The Sharkfighters is a 1956 American adventure film about U.S. Navy scientists working to invent a shark repellent to protect military personnel down at sea. Directed by Jerry Hopper, it stars Victor Mature, James Olson, and Claude Akins. The fictional storyline is based on the invention of "Shark Chaser", an historical shark repellent developed by researchers during World War II.

Plot
In August 1943, Lt.

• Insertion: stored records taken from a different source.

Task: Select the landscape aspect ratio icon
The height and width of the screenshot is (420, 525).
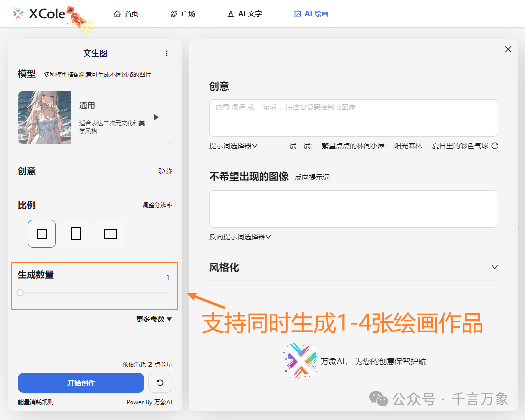Action: [110, 234]
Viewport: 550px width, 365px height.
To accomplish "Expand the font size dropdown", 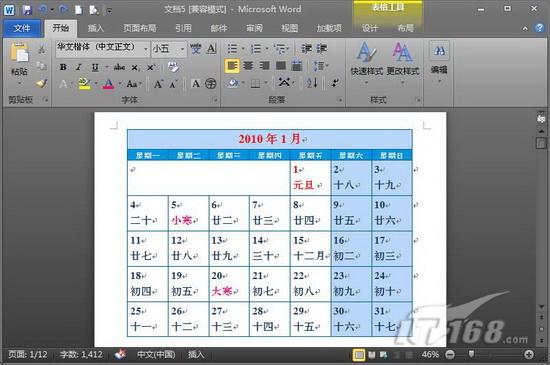I will point(182,49).
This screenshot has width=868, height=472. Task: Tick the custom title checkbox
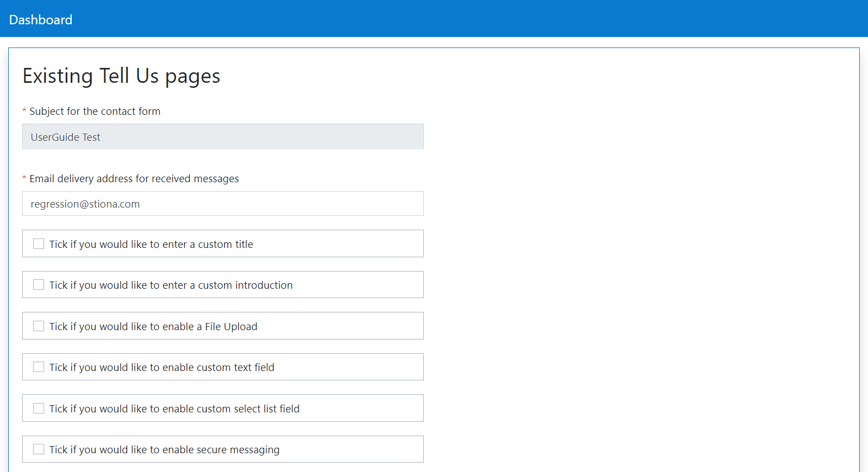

Commander Ben Staves (Mature), recovering from the sinking of his destroyer in battle and the loss of part of his surviving crew to shark attack, is flown to Project Shark Chaser, a tiny and isolated Naval Research Laboratory post on the Isle of Pines in Cuba. Its rich environment for sharks and indigenous English-speaking population of Caymanero fishermen makes it an ideal testing ground for the development of an effective shark repellent. The small research team has been led during its first ten months of investigation by Lt. Commander Leonard "Len" Evans (Coolidge), an ichthyologist formerly with the Scripps Institution, assisted by a chemist, Ensign "Dunk" Duncan (Olson), and a cameraman, Chief Petty Officer "Gordy" Gordon (Akins).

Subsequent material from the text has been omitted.